+++ EXTRACTED RECORDS

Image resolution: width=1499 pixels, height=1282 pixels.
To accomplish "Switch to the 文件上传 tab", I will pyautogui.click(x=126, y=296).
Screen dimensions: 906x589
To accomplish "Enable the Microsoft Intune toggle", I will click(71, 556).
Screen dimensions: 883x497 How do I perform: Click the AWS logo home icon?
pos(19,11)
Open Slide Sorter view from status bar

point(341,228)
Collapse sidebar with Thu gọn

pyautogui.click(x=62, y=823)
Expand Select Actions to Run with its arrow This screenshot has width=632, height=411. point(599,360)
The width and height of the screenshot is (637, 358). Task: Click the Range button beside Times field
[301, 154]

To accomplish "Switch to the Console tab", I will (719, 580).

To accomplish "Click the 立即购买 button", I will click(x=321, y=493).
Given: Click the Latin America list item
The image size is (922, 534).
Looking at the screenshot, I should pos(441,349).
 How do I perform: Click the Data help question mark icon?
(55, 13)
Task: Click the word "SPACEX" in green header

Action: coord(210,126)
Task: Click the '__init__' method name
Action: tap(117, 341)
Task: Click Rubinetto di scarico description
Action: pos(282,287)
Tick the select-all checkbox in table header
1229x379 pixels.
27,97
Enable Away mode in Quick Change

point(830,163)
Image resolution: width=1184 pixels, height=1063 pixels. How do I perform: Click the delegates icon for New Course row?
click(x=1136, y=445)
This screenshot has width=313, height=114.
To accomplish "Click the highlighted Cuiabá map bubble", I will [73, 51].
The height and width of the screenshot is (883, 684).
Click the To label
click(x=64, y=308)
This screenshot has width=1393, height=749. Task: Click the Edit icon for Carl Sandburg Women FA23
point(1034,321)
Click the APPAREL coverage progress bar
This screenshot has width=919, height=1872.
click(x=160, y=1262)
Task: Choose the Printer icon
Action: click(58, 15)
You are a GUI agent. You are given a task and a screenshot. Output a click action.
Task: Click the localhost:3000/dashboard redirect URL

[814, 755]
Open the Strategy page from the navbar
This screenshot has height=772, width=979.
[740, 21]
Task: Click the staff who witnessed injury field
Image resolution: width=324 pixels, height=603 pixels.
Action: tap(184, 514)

++++++

Rewrite every line of the listing above as a numbered list, omitting blank lines.

1. Image resolution: width=1499 pixels, height=1282 pixels.
2. To accomplish "Switch to the 文件上传 tab", I will pyautogui.click(x=126, y=296).
3. Screen dimensions: 906x589
4. To accomplish "Enable the Microsoft Intune toggle", I will click(71, 556).
5. Screen dimensions: 883x497 How do I perform: Click the AWS logo home icon?
6. pos(19,11)
7. Open Slide Sorter view from status bar
8. point(341,228)
9. Collapse sidebar with Thu gọn
10. pyautogui.click(x=62, y=823)
11. Expand Select Actions to Run with its arrow This screenshot has width=632, height=411. point(599,360)
12. The width and height of the screenshot is (637, 358). Task: Click the Range button beside Times field
13. [301, 154]
14. To accomplish "Switch to the Console tab", I will (719, 580).
15. To accomplish "Click the 立即购买 button", I will click(x=321, y=493).
16. Given: Click the Latin America list item
17. The image size is (922, 534).
18. Looking at the screenshot, I should pos(441,349).
19.  How do I perform: Click the Data help question mark icon?
20. (55, 13)
21. Task: Click the word "SPACEX" in green header
22. Action: coord(210,126)
23. Task: Click the '__init__' method name
24. Action: tap(117, 341)
25. Task: Click Rubinetto di scarico description
26. Action: pos(282,287)
27. Tick the select-all checkbox in table header
28. 1229x379 pixels.
29. 27,97
30. Enable Away mode in Quick Change
31. point(830,163)
32. Image resolution: width=1184 pixels, height=1063 pixels. How do I perform: Click the delegates icon for New Course row?
33. click(x=1136, y=445)
34. This screenshot has width=313, height=114.
35. To accomplish "Click the highlighted Cuiabá map bubble", I will [73, 51].
36. The height and width of the screenshot is (883, 684).
37. Click the To label
38. click(x=64, y=308)
39. This screenshot has width=1393, height=749. Task: Click the Edit icon for Carl Sandburg Women FA23
40. point(1034,321)
41. Click the APPAREL coverage progress bar
42. This screenshot has width=919, height=1872.
43. click(x=160, y=1262)
44. Task: Choose the Printer icon
45. Action: click(58, 15)
46. You are a GUI agent. You are given a task and a screenshot. Output a click action.
47. Task: Click the localhost:3000/dashboard redirect URL
48. [814, 755]
49. Open the Strategy page from the navbar
50. This screenshot has height=772, width=979.
51. [740, 21]
52. Task: Click the staff who witnessed injury field
53. Image resolution: width=324 pixels, height=603 pixels.
54. Action: tap(184, 514)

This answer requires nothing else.